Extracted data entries
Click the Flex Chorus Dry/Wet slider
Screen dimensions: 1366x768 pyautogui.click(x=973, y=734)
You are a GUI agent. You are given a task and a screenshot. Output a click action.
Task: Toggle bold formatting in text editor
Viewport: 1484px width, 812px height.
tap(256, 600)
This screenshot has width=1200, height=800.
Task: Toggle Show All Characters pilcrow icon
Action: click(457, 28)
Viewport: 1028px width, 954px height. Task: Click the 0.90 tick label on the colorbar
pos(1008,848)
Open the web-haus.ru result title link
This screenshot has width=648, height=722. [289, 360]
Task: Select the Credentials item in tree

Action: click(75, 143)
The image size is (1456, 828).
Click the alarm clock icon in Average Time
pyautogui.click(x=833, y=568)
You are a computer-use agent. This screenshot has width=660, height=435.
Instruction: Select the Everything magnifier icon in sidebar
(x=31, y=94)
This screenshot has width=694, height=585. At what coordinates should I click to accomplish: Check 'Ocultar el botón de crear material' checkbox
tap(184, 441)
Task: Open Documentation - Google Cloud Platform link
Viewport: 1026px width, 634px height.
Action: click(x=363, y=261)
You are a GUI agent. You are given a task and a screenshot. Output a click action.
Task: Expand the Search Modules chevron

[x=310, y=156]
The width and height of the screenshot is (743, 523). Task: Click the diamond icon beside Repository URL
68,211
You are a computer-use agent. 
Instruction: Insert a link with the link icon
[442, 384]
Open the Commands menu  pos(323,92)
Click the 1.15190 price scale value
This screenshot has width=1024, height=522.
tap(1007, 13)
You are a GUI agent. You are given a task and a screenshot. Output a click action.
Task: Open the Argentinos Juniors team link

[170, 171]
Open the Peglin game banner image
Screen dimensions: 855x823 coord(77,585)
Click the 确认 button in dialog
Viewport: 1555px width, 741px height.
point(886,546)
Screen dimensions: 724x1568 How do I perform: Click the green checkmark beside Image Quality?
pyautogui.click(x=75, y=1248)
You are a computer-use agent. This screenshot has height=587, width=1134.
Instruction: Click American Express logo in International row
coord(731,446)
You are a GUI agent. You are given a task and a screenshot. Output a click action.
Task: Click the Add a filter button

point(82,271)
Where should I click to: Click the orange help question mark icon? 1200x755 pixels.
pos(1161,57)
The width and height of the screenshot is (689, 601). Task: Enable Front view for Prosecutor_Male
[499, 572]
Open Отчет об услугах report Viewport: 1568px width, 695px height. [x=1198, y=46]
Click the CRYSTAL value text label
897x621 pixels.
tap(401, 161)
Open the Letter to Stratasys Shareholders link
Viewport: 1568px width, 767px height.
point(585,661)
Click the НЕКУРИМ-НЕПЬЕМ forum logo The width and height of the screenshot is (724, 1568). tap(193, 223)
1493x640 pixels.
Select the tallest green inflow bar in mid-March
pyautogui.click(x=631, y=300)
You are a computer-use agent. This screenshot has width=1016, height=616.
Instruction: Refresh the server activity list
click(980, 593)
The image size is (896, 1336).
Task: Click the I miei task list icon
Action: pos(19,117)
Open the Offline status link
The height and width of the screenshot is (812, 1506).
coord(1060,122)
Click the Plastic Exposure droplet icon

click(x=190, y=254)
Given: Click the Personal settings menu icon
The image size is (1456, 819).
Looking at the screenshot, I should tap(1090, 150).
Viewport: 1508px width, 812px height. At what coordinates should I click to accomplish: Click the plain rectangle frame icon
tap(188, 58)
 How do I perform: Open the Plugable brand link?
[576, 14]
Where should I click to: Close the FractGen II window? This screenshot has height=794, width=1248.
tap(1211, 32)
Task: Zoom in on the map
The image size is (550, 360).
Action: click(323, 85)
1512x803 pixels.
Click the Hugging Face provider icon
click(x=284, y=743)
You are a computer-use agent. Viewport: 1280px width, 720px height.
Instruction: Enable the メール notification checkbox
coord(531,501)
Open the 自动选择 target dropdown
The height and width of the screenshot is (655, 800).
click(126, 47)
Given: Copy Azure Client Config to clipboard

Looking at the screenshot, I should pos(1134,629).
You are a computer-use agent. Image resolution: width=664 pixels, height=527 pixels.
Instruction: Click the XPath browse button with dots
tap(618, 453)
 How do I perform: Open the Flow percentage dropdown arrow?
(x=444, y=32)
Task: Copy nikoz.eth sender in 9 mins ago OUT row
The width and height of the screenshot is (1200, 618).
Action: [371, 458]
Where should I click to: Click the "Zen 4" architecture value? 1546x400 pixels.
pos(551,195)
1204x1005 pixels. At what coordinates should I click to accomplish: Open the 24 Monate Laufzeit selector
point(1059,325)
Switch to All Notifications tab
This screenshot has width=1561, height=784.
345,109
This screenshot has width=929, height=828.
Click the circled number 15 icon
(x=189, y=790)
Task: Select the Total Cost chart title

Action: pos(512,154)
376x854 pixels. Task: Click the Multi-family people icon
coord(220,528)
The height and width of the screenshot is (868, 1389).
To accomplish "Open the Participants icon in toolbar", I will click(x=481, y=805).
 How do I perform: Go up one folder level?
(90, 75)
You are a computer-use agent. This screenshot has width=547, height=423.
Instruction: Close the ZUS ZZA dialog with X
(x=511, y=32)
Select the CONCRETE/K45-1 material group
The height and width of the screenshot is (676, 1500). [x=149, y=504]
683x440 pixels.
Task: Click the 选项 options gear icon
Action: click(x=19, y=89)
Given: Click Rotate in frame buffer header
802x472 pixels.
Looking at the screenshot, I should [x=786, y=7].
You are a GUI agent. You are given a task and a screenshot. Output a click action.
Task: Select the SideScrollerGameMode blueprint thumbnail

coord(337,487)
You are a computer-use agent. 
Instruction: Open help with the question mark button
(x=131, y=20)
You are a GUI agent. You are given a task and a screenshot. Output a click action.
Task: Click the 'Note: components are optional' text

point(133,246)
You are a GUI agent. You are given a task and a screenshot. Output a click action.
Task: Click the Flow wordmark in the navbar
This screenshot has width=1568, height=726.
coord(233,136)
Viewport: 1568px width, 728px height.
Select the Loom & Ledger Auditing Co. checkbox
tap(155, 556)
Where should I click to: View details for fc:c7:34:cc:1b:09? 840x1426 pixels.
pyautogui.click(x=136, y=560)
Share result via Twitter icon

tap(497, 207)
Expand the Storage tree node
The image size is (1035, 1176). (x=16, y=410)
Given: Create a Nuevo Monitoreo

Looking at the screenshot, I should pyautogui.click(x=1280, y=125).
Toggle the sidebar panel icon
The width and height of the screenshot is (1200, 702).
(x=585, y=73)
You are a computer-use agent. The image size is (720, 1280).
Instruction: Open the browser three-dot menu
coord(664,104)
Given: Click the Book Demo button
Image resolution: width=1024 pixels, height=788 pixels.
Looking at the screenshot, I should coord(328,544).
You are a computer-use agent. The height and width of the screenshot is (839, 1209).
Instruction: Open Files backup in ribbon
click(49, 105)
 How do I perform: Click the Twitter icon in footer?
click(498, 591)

### Given problem
Reproduce every one of the entries above word for word, changing nothing.

### Response for this exercise
Click the Flex Chorus Dry/Wet slider
Screen dimensions: 1366x768 pyautogui.click(x=973, y=734)
You are a GUI agent. You are given a task and a screenshot. Output a click action.
Task: Toggle bold formatting in text editor
Viewport: 1484px width, 812px height.
tap(256, 600)
This screenshot has width=1200, height=800.
Task: Toggle Show All Characters pilcrow icon
Action: click(457, 28)
Viewport: 1028px width, 954px height. Task: Click the 0.90 tick label on the colorbar
pos(1008,848)
Open the web-haus.ru result title link
This screenshot has width=648, height=722. [289, 360]
Task: Select the Credentials item in tree

Action: click(75, 143)
The image size is (1456, 828).
Click the alarm clock icon in Average Time
pyautogui.click(x=833, y=568)
You are a computer-use agent. This screenshot has width=660, height=435.
Instruction: Select the Everything magnifier icon in sidebar
(x=31, y=94)
This screenshot has width=694, height=585. At what coordinates should I click to accomplish: Check 'Ocultar el botón de crear material' checkbox
tap(184, 441)
Task: Open Documentation - Google Cloud Platform link
Viewport: 1026px width, 634px height.
Action: click(x=363, y=261)
You are a GUI agent. You are given a task and a screenshot. Output a click action.
Task: Expand the Search Modules chevron

[x=310, y=156]
The width and height of the screenshot is (743, 523). Task: Click the diamond icon beside Repository URL
68,211
You are a computer-use agent. 
Instruction: Insert a link with the link icon
[442, 384]
Open the Commands menu  pos(323,92)
Click the 1.15190 price scale value
This screenshot has width=1024, height=522.
tap(1007, 13)
You are a GUI agent. You are given a task and a screenshot. Output a click action.
Task: Open the Argentinos Juniors team link

[170, 171]
Open the Peglin game banner image
Screen dimensions: 855x823 coord(77,585)
Click the 确认 button in dialog
Viewport: 1555px width, 741px height.
point(886,546)
Screen dimensions: 724x1568 How do I perform: Click the green checkmark beside Image Quality?
pyautogui.click(x=75, y=1248)
You are a computer-use agent. This screenshot has height=587, width=1134.
Instruction: Click American Express logo in International row
coord(731,446)
You are a GUI agent. You are given a task and a screenshot. Output a click action.
Task: Click the Add a filter button

point(82,271)
Where should I click to: Click the orange help question mark icon? 1200x755 pixels.
pos(1161,57)
The width and height of the screenshot is (689, 601). Task: Enable Front view for Prosecutor_Male
[499, 572]
Open Отчет об услугах report Viewport: 1568px width, 695px height. [x=1198, y=46]
Click the CRYSTAL value text label
897x621 pixels.
tap(401, 161)
Open the Letter to Stratasys Shareholders link
Viewport: 1568px width, 767px height.
point(585,661)
Click the НЕКУРИМ-НЕПЬЕМ forum logo The width and height of the screenshot is (724, 1568). tap(193, 223)
1493x640 pixels.
Select the tallest green inflow bar in mid-March
pyautogui.click(x=631, y=300)
You are a computer-use agent. This screenshot has width=1016, height=616.
Instruction: Refresh the server activity list
click(980, 593)
The image size is (896, 1336).
Task: Click the I miei task list icon
Action: pos(19,117)
Open the Offline status link
The height and width of the screenshot is (812, 1506).
coord(1060,122)
Click the Plastic Exposure droplet icon

click(x=190, y=254)
Given: Click the Personal settings menu icon
The image size is (1456, 819).
Looking at the screenshot, I should tap(1090, 150).
Viewport: 1508px width, 812px height. At what coordinates should I click to accomplish: Click the plain rectangle frame icon
tap(188, 58)
 How do I perform: Open the Plugable brand link?
[576, 14]
Where should I click to: Close the FractGen II window? This screenshot has height=794, width=1248.
tap(1211, 32)
Task: Zoom in on the map
The image size is (550, 360).
Action: click(323, 85)
1512x803 pixels.
Click the Hugging Face provider icon
click(x=284, y=743)
You are a computer-use agent. Viewport: 1280px width, 720px height.
Instruction: Enable the メール notification checkbox
coord(531,501)
Open the 自动选择 target dropdown
The height and width of the screenshot is (655, 800).
click(126, 47)
Given: Copy Azure Client Config to clipboard

Looking at the screenshot, I should pos(1134,629).
You are a computer-use agent. Image resolution: width=664 pixels, height=527 pixels.
Instruction: Click the XPath browse button with dots
tap(618, 453)
 How do I perform: Open the Flow percentage dropdown arrow?
(x=444, y=32)
Task: Copy nikoz.eth sender in 9 mins ago OUT row
The width and height of the screenshot is (1200, 618).
Action: [371, 458]
Where should I click to: Click the "Zen 4" architecture value? 1546x400 pixels.
pos(551,195)
1204x1005 pixels. At what coordinates should I click to accomplish: Open the 24 Monate Laufzeit selector
point(1059,325)
Switch to All Notifications tab
This screenshot has width=1561, height=784.
345,109
This screenshot has width=929, height=828.
Click the circled number 15 icon
(x=189, y=790)
Task: Select the Total Cost chart title

Action: pos(512,154)
376x854 pixels. Task: Click the Multi-family people icon
coord(220,528)
The height and width of the screenshot is (868, 1389).
To accomplish "Open the Participants icon in toolbar", I will click(x=481, y=805).
 How do I perform: Go up one folder level?
(90, 75)
You are a computer-use agent. This screenshot has width=547, height=423.
Instruction: Close the ZUS ZZA dialog with X
(x=511, y=32)
Select the CONCRETE/K45-1 material group
The height and width of the screenshot is (676, 1500). [x=149, y=504]
683x440 pixels.
Task: Click the 选项 options gear icon
Action: click(x=19, y=89)
Given: Click Rotate in frame buffer header
802x472 pixels.
Looking at the screenshot, I should [x=786, y=7].
You are a GUI agent. You are given a task and a screenshot. Output a click action.
Task: Select the SideScrollerGameMode blueprint thumbnail

coord(337,487)
You are a computer-use agent. 
Instruction: Open help with the question mark button
(x=131, y=20)
You are a GUI agent. You are given a task and a screenshot. Output a click action.
Task: Click the 'Note: components are optional' text

point(133,246)
You are a GUI agent. You are given a task and a screenshot. Output a click action.
Task: Click the Flow wordmark in the navbar
This screenshot has width=1568, height=726.
coord(233,136)
Viewport: 1568px width, 728px height.
Select the Loom & Ledger Auditing Co. checkbox
tap(155, 556)
Where should I click to: View details for fc:c7:34:cc:1b:09? 840x1426 pixels.
pyautogui.click(x=136, y=560)
Share result via Twitter icon

tap(497, 207)
Expand the Storage tree node
The image size is (1035, 1176). (x=16, y=410)
Given: Create a Nuevo Monitoreo

Looking at the screenshot, I should pyautogui.click(x=1280, y=125).
Toggle the sidebar panel icon
The width and height of the screenshot is (1200, 702).
(x=585, y=73)
You are a computer-use agent. The image size is (720, 1280).
Instruction: Open the browser three-dot menu
coord(664,104)
Given: Click the Book Demo button
Image resolution: width=1024 pixels, height=788 pixels.
Looking at the screenshot, I should coord(328,544).
You are a computer-use agent. The height and width of the screenshot is (839, 1209).
Instruction: Open Files backup in ribbon
click(49, 105)
 How do I perform: Click the Twitter icon in footer?
click(498, 591)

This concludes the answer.